→ Passage provided:
Some names just jump off the page at you.

Griffey, Rivera, Jeter — they’re the boxes you know you’ll check long before that envelope with the old-school paper ballot arrives in the mail sometime around Thanksgiving.

Most voters don’t spend much time pondering whether no-doubt candidates like that are worthy of enshrinement in the Baseball Hall of Fame, though there is some satisfaction in being part of the process that officially lands them in Cooperstown. Move beyond legends, though, and things can get murky in a hurry.

Though David Ortiz is making things interesting this year, there’s a decent chance the 2023 ballot could become the middle installment in a stretch of at least three years in which no first-year candidate is elected — or perhaps even no candidates, period.

MORE: TSN’s Ryan Fagan explains his 2023 Baseball Hall of Fame ballot

The voting bloc, composed of 10-year members of the Baseball Writers’ Association of America who have had active memberships within the past decade, did not anoint anyone in 2023. Ortiz appears the only possibility to make the cut this year by being named on at least 75 percent of the nearly 400 ballots expected to be cast.

(Items from a data source)

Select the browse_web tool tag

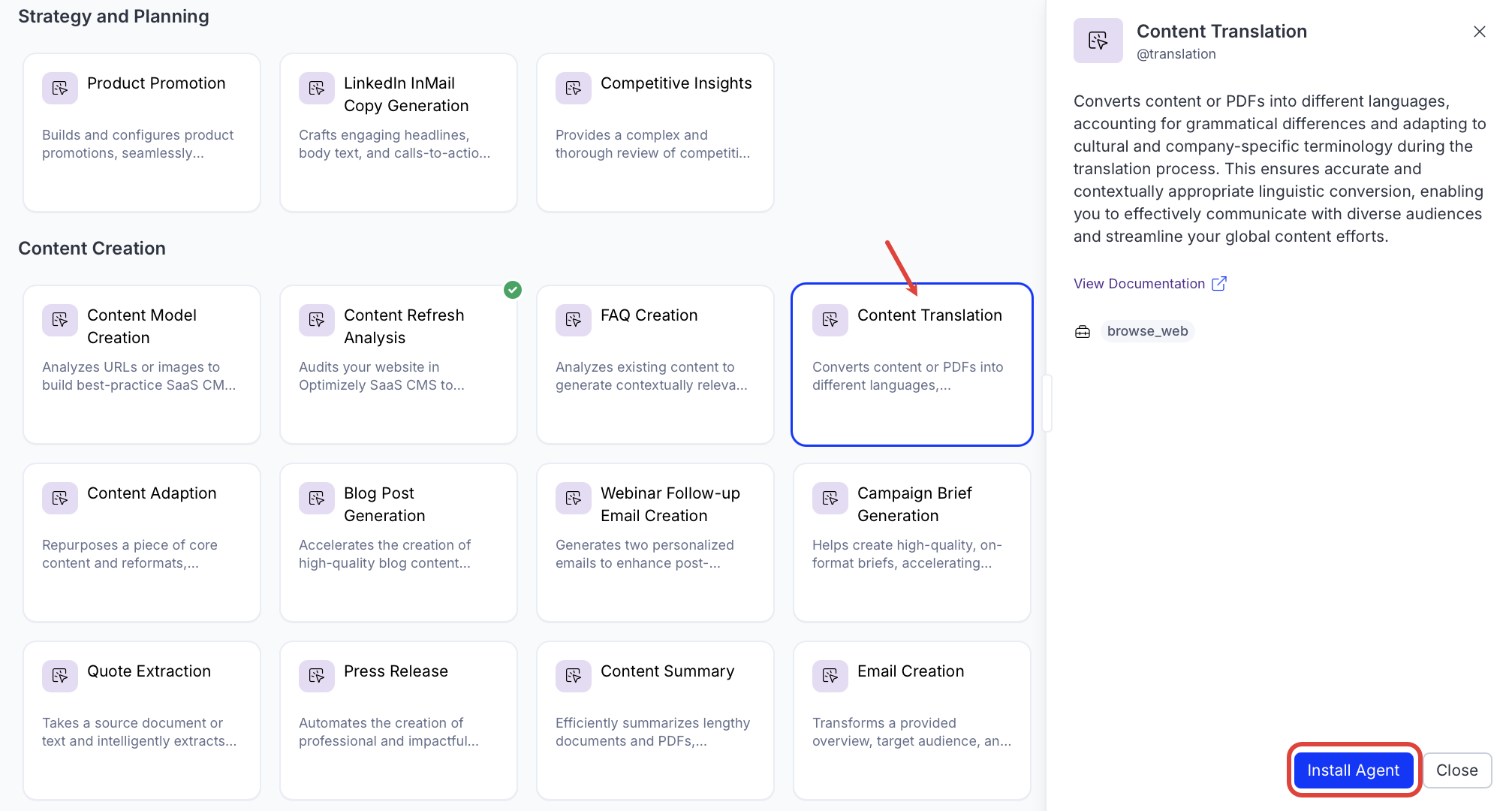coord(1147,331)
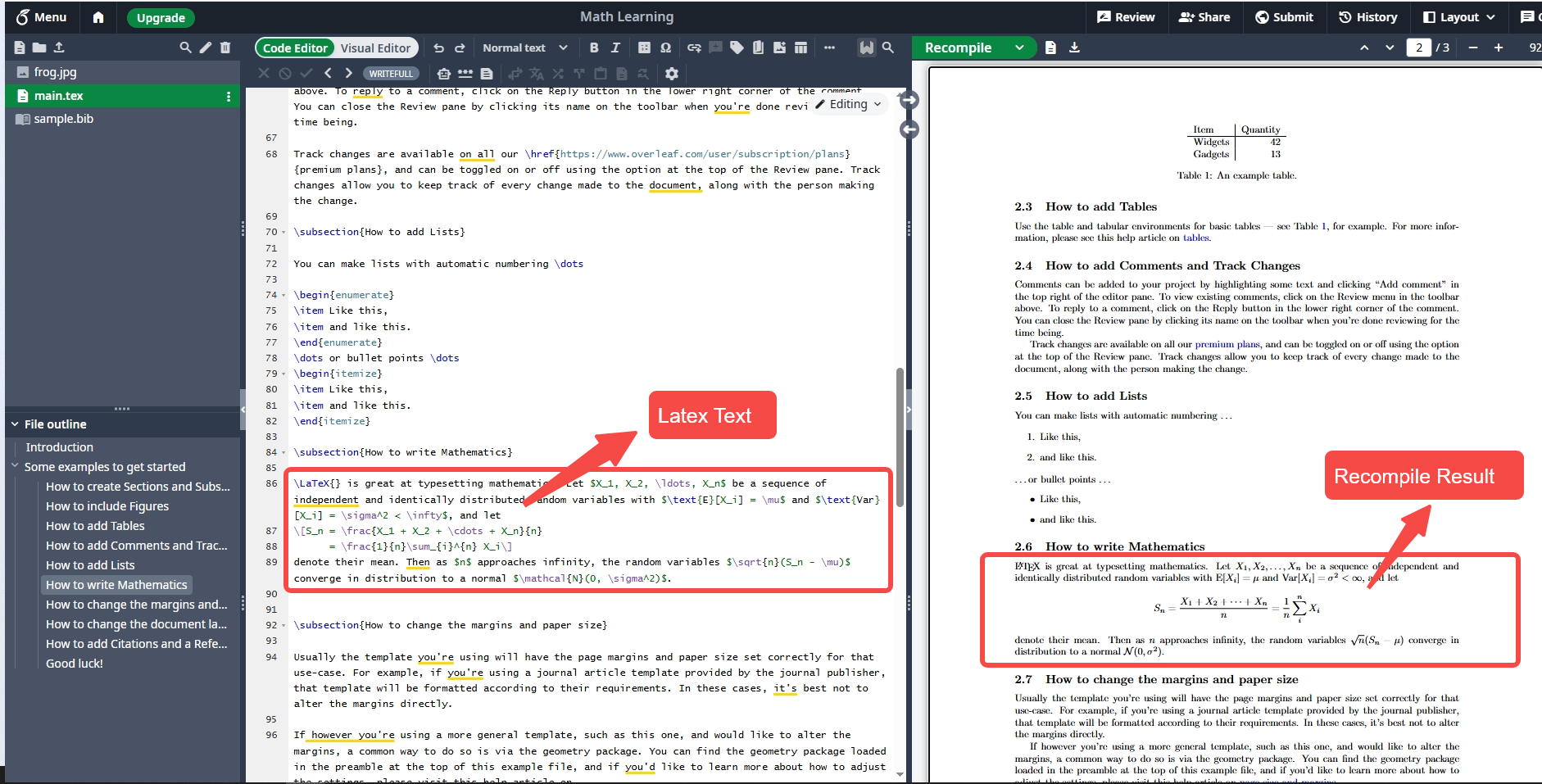Add a comment using the comment icon
1542x784 pixels.
tap(715, 48)
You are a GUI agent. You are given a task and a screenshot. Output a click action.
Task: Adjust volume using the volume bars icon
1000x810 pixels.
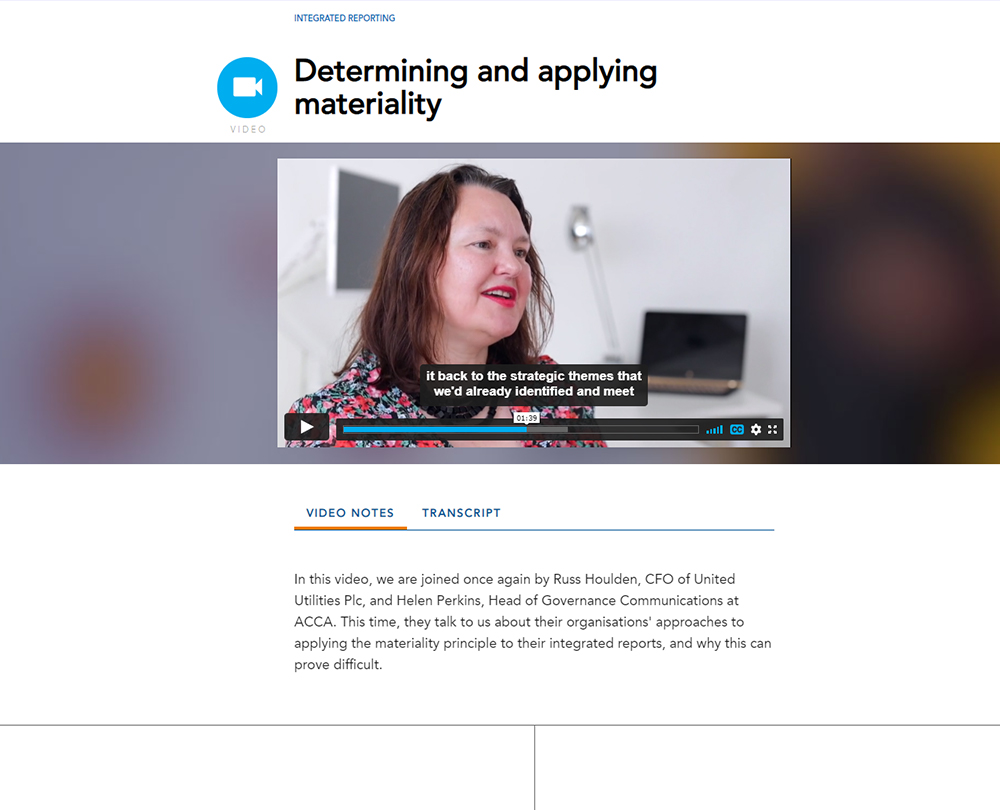tap(714, 430)
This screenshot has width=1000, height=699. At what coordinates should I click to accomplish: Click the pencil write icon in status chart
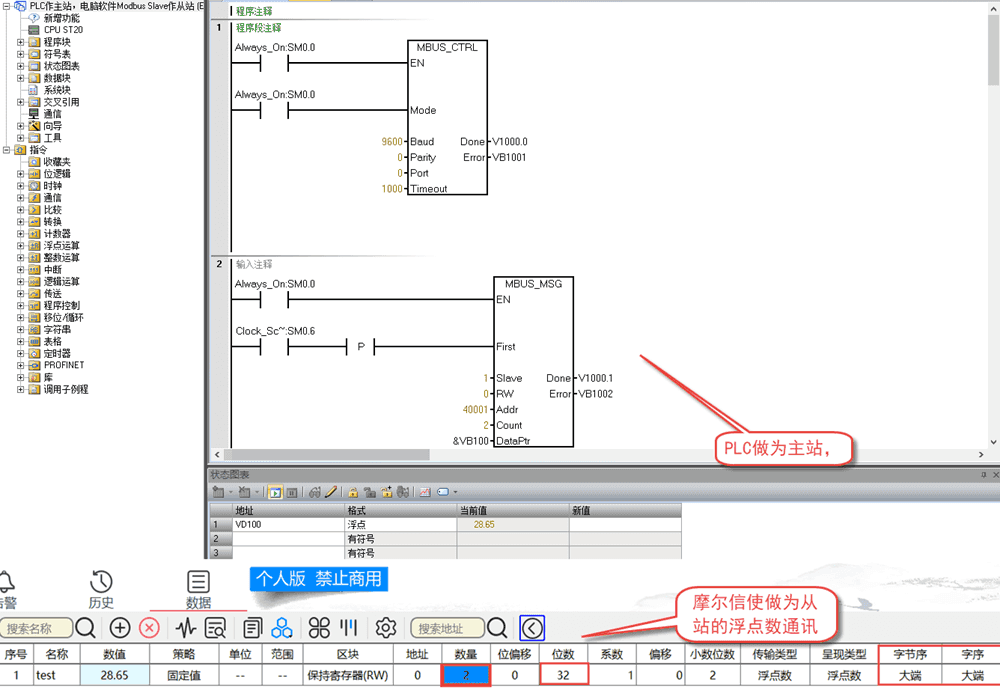(329, 492)
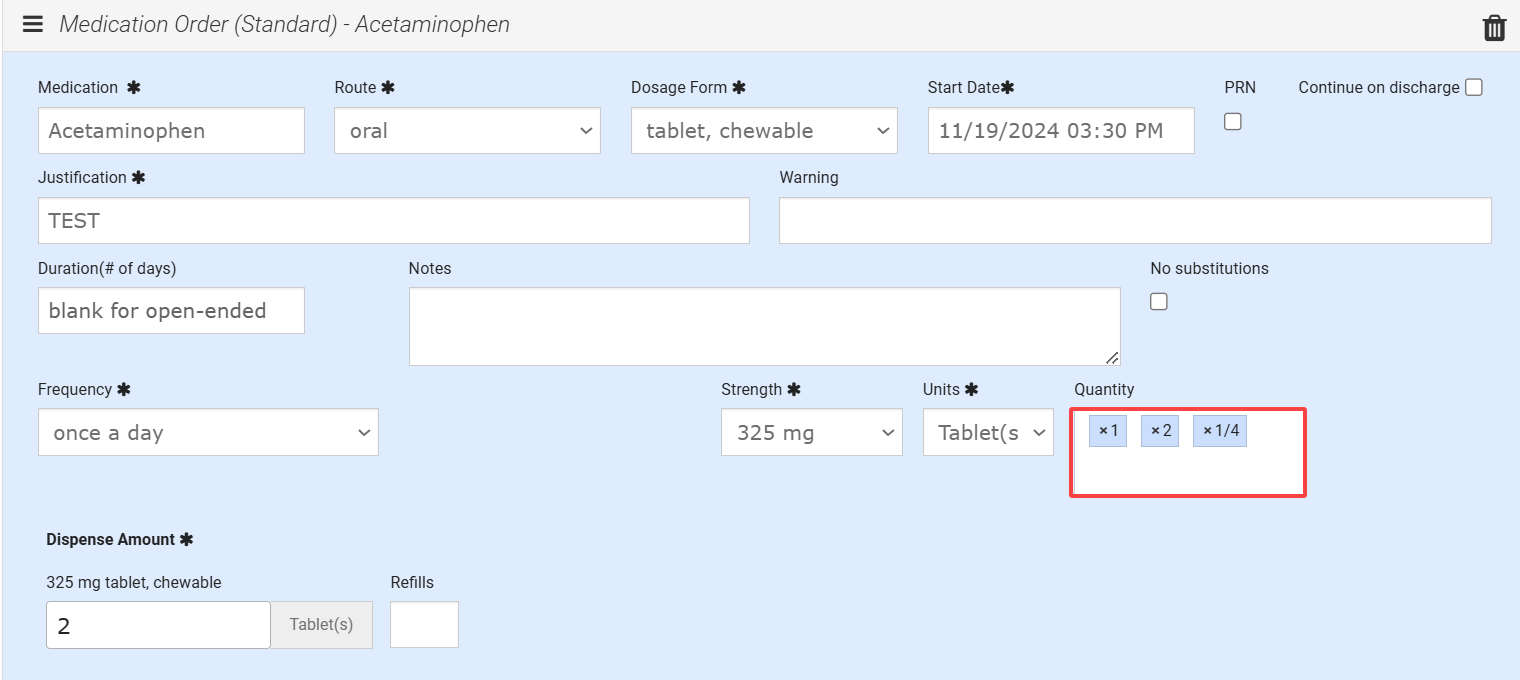Change the Strength 325 mg dropdown
This screenshot has height=680, width=1520.
pos(811,433)
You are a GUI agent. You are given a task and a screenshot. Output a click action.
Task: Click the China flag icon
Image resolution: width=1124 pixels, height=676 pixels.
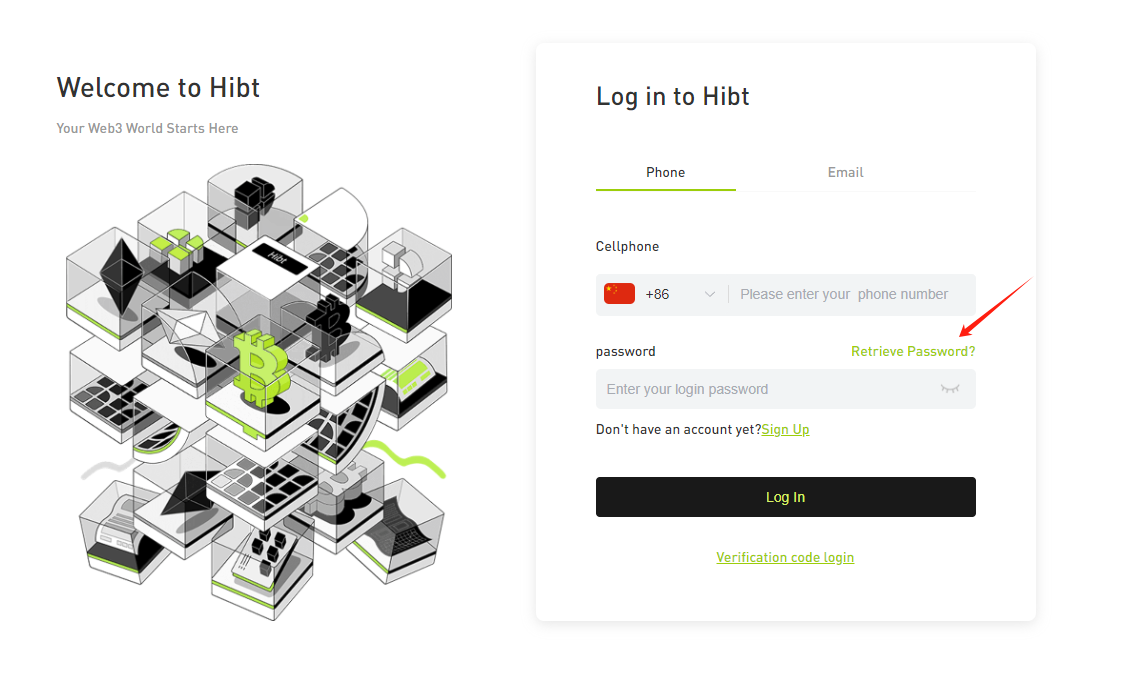coord(619,294)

→ Request 1:
According to the Hall of Fame article, on what share of the ballots must a candidate be named in order to make the cut?
→ Request 2:
Retype the Hall of Fame article word for word, starting with "Griffey, Rivera, Jeter" and going on through "sometime around Thanksgiving.".
→ Request 3:
Continue the Hall of Fame article from the point at which it stops.

→ Exercise response 1:
At least 75 percent of the ballots.

→ Exercise response 2:
Griffey, Rivera, Jeter — they’re the boxes you know you’ll check long before that envelope with the old-school paper ballot arrives in the mail sometime around Thanksgiving.

→ Exercise response 3:
As of this writing, more than 83 percent of voters who have publicly revealed their ballots ahead of Tuesday’s announcement have included Ortiz, according to Ryan Thibodaux’s Hall of Fame tracker. In their final year of judgment by the writers, Barry Bonds and Roger Clemens also have cleared the threshold among public ballots, but they traditionally see a significant drop-off in support among those who do not reveal their votes in advance.

So it’s likely Ortiz or nothing for the class of 2023, and with a borderline candidate in Carlos Beltran heading the list of first-timers in 2023, we could be in for a bit of a drought before Adrian Beltre leads the 2024 newcomers and presumable first -ballot lock Ichiro Suzuki tops the class of 2025.

Before last year, the most recent Hall of Fame election to produce a shutout among the writers was 2013, my first year as a voter. After waiting a decade to join the panel, that experience was anticlimactic, to say the least, though I did my part by checking eight boxes.

For five consecutive years after that, I selected the maximum 10 candidates allowed and the ballot logjam cleared a bit with multiple players enshrined in each class. I haven’t maxed out since then, but my 2023 ballot included nine selections, the most for me since 2018.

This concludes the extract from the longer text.